To avoid issues with huge outputs, either:

  • Pipe the output directly to other commands instead of assigning to a variable
  • Write the output incrementally to disk instead of storing in memory
  • Only store extracts of outputs that you actually need to variables

This saves memory/disk space and processes faster.

Attempting Variable Expansion Before Assignment

Another pitfall is trying to expand variables before they have been assigned any value:

echo "$out" # Expands to empty string 
out=$(cmd)

Since out doesn’t exist yet on the first line, the expansion results in an empty value. Trying to use unassigned variables expands to empty strings or sometimes error messages, and causes undefined behavior.

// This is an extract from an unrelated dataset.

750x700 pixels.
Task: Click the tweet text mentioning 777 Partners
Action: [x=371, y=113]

Why Undefined Expansion Happens

Variables in bash are untyped – they do not declare any name or type before assignment. You can expand variables that have never been set:

echo "$undefined_var" # Expands to ""

So Bash cannot catch “variable used before assignment” errors. You have to be careful of unassigned expansions yourself.

How to Avoid Issues

Always set variables before trying to expand them:

out=$(cmd) # Assign first
echo "$out" # Then expand

Or use parameter expansion to provide defaults:

  
echo "${out:-"Default if unset"}" # Show default if undefined

Checking with set -u to detect undefined variable errors can also help debug issues.

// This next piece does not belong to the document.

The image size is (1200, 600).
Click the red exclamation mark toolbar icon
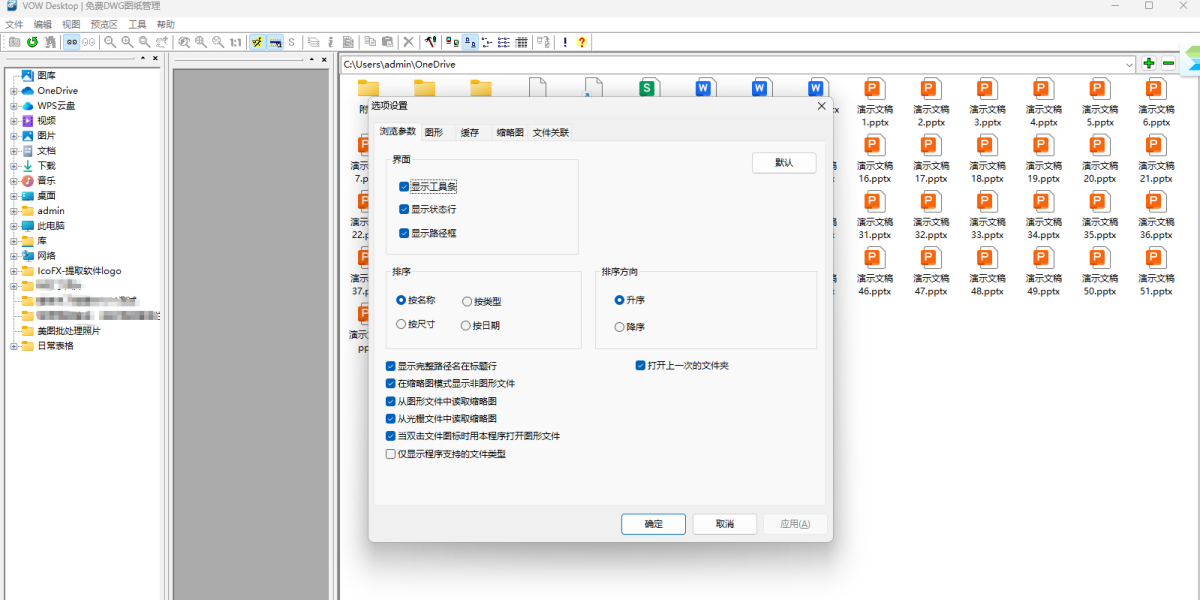[565, 42]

Confusing Standard Output and Standard Error

The final common pitfall is only capturing standard output, and missing error messages sent to standard error.

For example:

out=$(mycommand) # Captures standard output only

This assigns the standard output stream to the variable, but ignores the standard error stream. If mycommand logs errors to stderr, those messages will get lost.

Missing Error Messages

Losing error messages can mask issues and prevent proper handling of failures. For example:

out=$(mycommand)
if [ $? -eq 0 ]; then
   # Success right?
   echo "$out"
fi

The exit code says it succeeded, but stderr may contain errors that you miss!

Redirect Both Streams

To fix this, redirect both standard output and standard error when assigning:

  
out=$(mycommand 2>&1) # Redirect stderr to stdout

This combines both streams into the variable. Now errors are correctly captured:

out=$(mycommand 2>&1)
if [ $? -eq 0 ]; then
  echo "$out" # $out contains all output  
else
  echo "$out" # $out contains error logs
fi

If you only want errors in the variable, swap stdout/stderr.

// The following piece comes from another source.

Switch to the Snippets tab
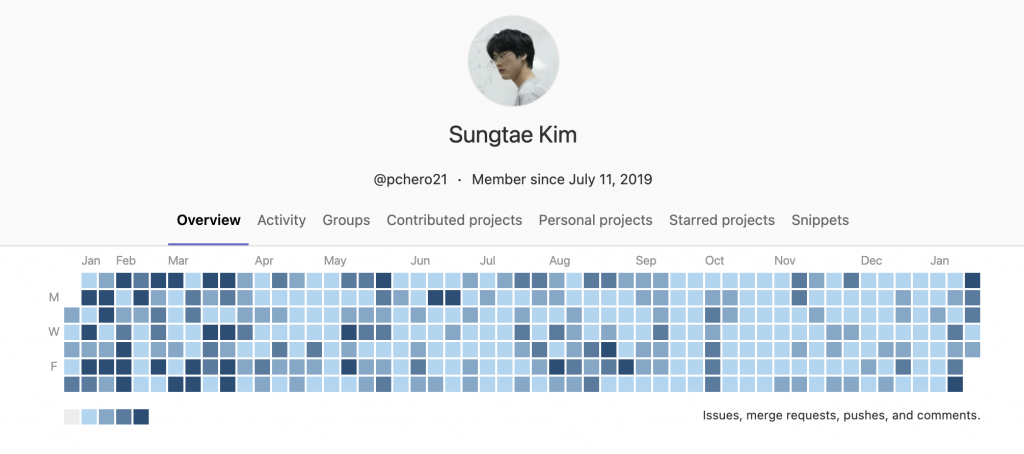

Other Ways to Access Stderr

You can also access stderr separately without redirection:

out=$(mycommand) # stdout only
errors=$(mycommand 2>&1 1>/dev/null) # stderr only 

# Or access the file descriptors directly
exec 3>&1 # Save stdout 
out=$(mycommand 2>&1 1>&3) # Redirect stdout, keep stderr

But typically redirecting to stdout is recommended for simplicity.